Si c’est l’attaque frontale contre le milieu anti-autoritaire/anarchiste par l’État grec qui était à l’origine de cet appel, d’innombrables exemples dans le monde entier nous montrent que la police, les autorités municipales et les grandes entreprises coopèrent très bien ensemble, attaquant des structures de solidarité et pacifiant la société à un niveau transnational. Au cours des dernières semaines et mois, dans des parties du monde où les populations souffrent d’un appauvrissement systématique et de l’extension de projets de gentrifications, les attaques de l’État/Capital contre les mouvements radicaux ont augmenté, y compris la répression contre des formes concrètes de résistance telles que l’occupation de terres, projets autogérés, occupation de siège de compagnies, ou des actions de grève.

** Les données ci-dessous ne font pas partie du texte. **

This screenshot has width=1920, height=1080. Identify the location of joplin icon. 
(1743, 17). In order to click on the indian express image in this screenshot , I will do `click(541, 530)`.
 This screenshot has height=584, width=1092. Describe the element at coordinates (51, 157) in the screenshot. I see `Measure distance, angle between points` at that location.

Ainsi nous considérons important de connecter nos luttes à travers le monde, et de lutter ici et maintenant. Des actions en réponse aux attaques contre des lieux squattés pourraient être l’étincelle pour vous. Agir dans la rue et laisser courir son imagination pour propager le message de la résistance active.

Nos compagnon-ne-s sont toujours emprisonné-e-s partout dans le monde. Beaucoup de nos espaces autogérés sont attaqués ou expulsés, notre infrastructure est assiégée, et nos médias de contre-information sont censurés ou confisqués. Lorsque nous exprimons nos idées en public des robots armés en uniformes rodent partout. Des machines de surveillance suivent chacun de nos pas, et l’État compte sur le soutien d’une foule de fascistes armés… Mais notre combat existentiel va au delà de la simple défense d’espaces concrets.

Alors il est temps de dire assez au défaitisme permanent. La guerre sociale est menée indépendamment des expulsions ou des arrestations. Il n’y a pas de frontières dans nos cœurs. Pour chaque projets détruits deux nouveaux doivent apparaitre quelque part dans le monde. Pour chaque compagnon-ne en taule nos actions doivent parler d’elles-même.

Réveillez-vous, impliquez-vous, soyez sauvages. Guerre à la guerre des puissants ! POUR UN FÉVRIER NOIR !

-11h25 Il y a un rendez vous demain à la Chateigne pour préparer la journée de samedi de dénonciation des violences d’Etat A partir de 12h et il y aura un covoiturage a 12h samedi a Notre Dame Des Landes pour y aller.


- 10h55
on nous aprrend que des camarades ont vu deux géomètres ou trucs dans le genre accompagné d’une voiture de flics vers le Rosier. Sinon pas beaucoup d’infos peut etre rappeler que les flics sont toujours au 2 carrefour Ardillères/Saulce come tout le temps sauf que depuis quelques jours ils s’avancent a la sortie du champ ou l’on passait pour les éviter.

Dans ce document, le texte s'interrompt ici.